Recent advances in speech language models, such as GPT-4o Voice Mode and Gemini Live, have demonstrated promising speech generation capabilities. Nevertheless, the aesthetic naturalness of the synthesized audio still lags behind that of human speech. Enhancing generation quality requires a reliable evaluator of speech naturalness. However, existing naturalness evaluators typically regress raw audio to scalar scores, offering limited interpretability of the evaluation and moreover fail to generalize to speech across different taxonomies. Inspired by recent advances in generative reward modeling, we propose the Generative Speech Reward Model (GSRM), a reasoning-centric reward model tailored for speech. The GSRM is trained to decompose speech naturalness evaluation into an interpretable acoustic feature extraction stage followed by feature-grounded chain-of-thought reasoning, enabling explainable judgments. To achieve this, we curated a large-scale human feedback dataset comprising 31k expert ratings and an out-of-domain benchmark of real-world user-assistant speech interactions. Experiments show that GSRM substantially outperforms existing speech naturalness predictors, achieving model-human correlation of naturalness score prediction that approaches human inter-rater consistency. We further show how GSRM can improve the naturalness of speech LLM generations by serving as an effective verifier for online RLHF.
Primary: unknown
All Institutions: unknown
The main contribution of this paper is the introduction of GSRM, a novel model that enhances speech naturalness evaluation through a combination of acoustic feature extraction and reasoning-based assessments. This approach not only improves the accuracy of naturalness predictions but also provides interpretability, which is crucial for advancing the field of speech synthesis and reinforcement learning from human feedback.
The proposed Generative Speech Reward Model (GSRM) introduces a novel approach by integrating acoustic feature extraction with reasoning-based evaluations, which enhances interpretability in assessing speech naturalness.

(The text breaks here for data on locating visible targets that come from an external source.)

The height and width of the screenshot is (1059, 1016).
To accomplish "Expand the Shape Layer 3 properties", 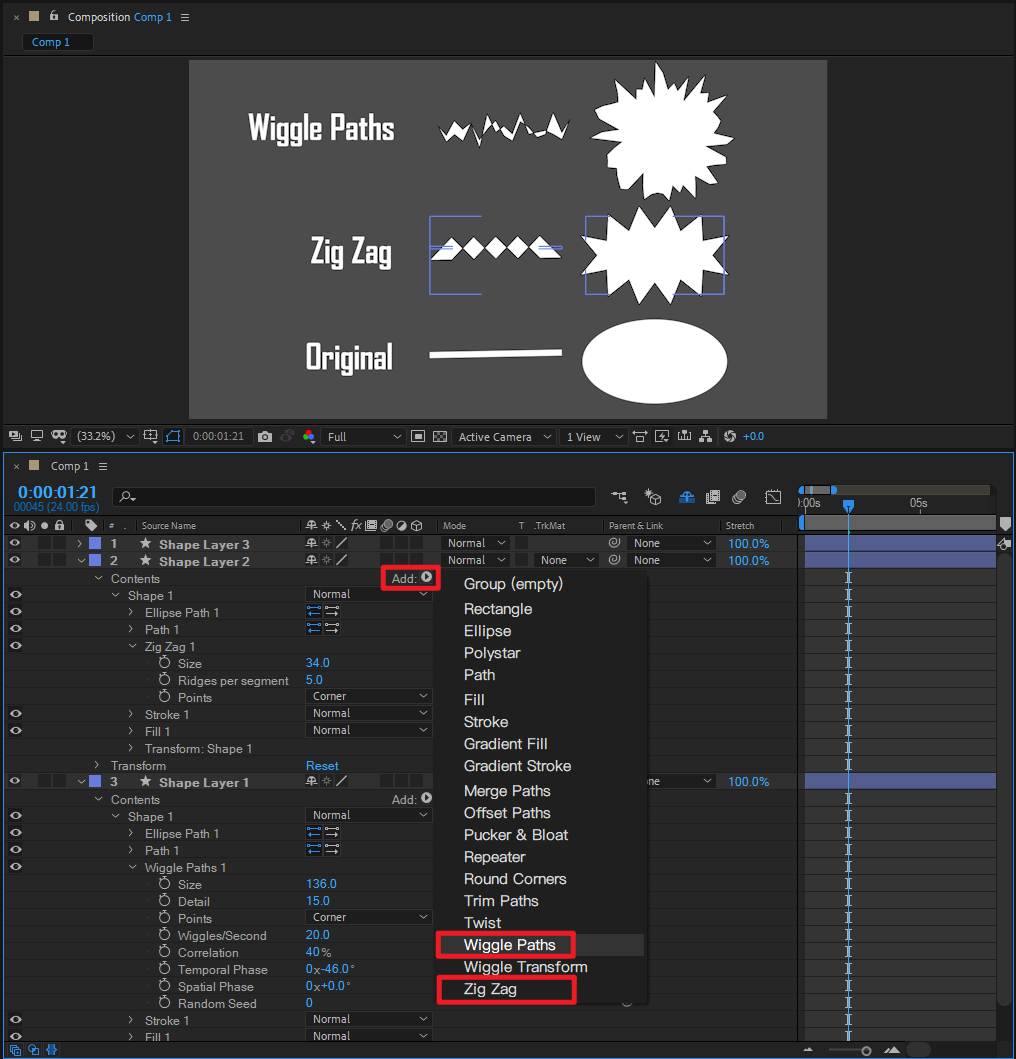I will tap(80, 544).
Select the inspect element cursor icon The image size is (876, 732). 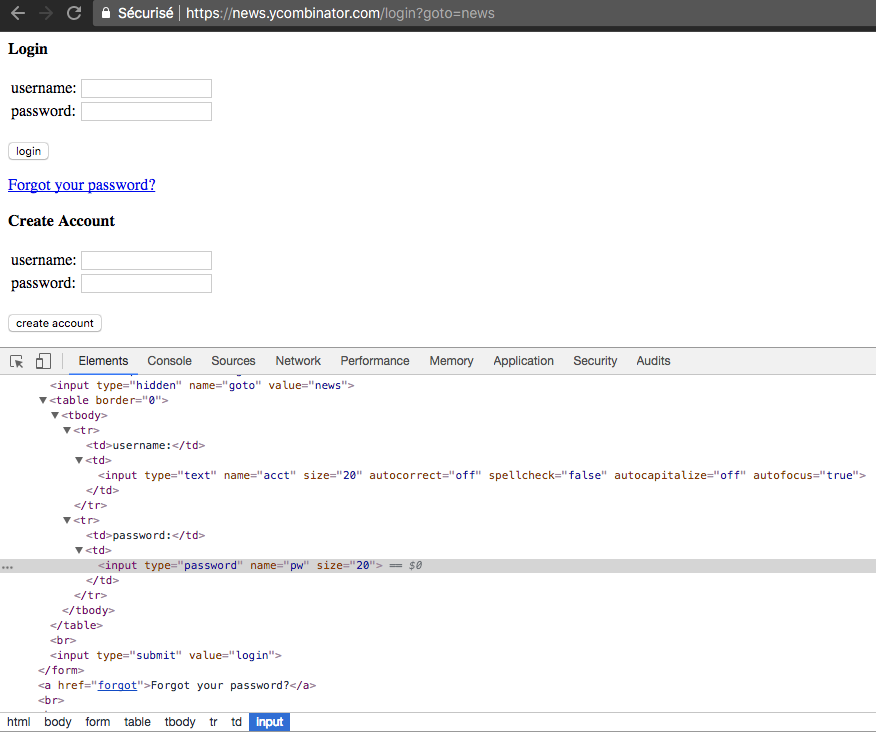pos(16,360)
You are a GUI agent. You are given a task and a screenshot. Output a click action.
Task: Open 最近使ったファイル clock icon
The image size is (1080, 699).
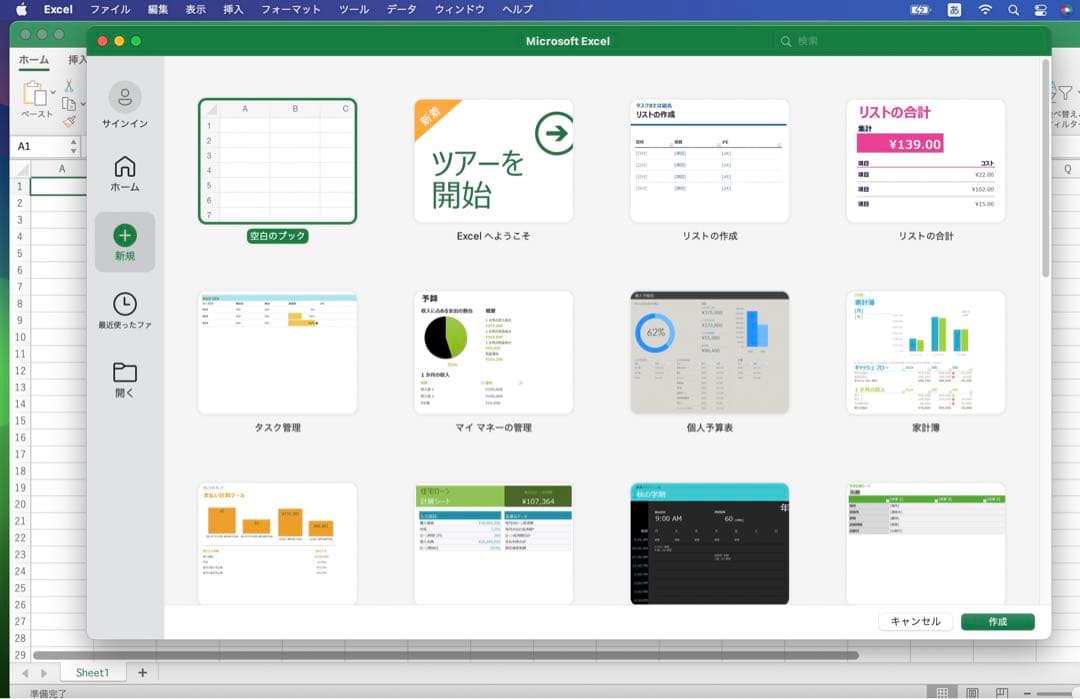[125, 304]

The methodology is well-structured, utilizing a large-scale dataset of expert ratings that strengthens the model's training process. However, the paper could benefit from a more detailed description of the feature extraction techniques and the reasoning framework employed.
The experiments are robust, demonstrating GSRM's performance against existing models. The use of a substantial dataset (31k expert ratings) and an out-of-domain benchmark provides a solid foundation for the results. The reported model-human correlation metrics are promising, suggesting that GSRM effectively captures human-like evaluations of speech naturalness. However, more diverse testing scenarios could further validate the model's generalizability.
The paper lacks sufficient implementation details, such as specific algorithms used for feature extraction and the training process. Without sharing code or a clear methodology, reproducibility may be challenging for other researchers. Providing a GitHub repository or supplementary materials would significantly enhance this aspect.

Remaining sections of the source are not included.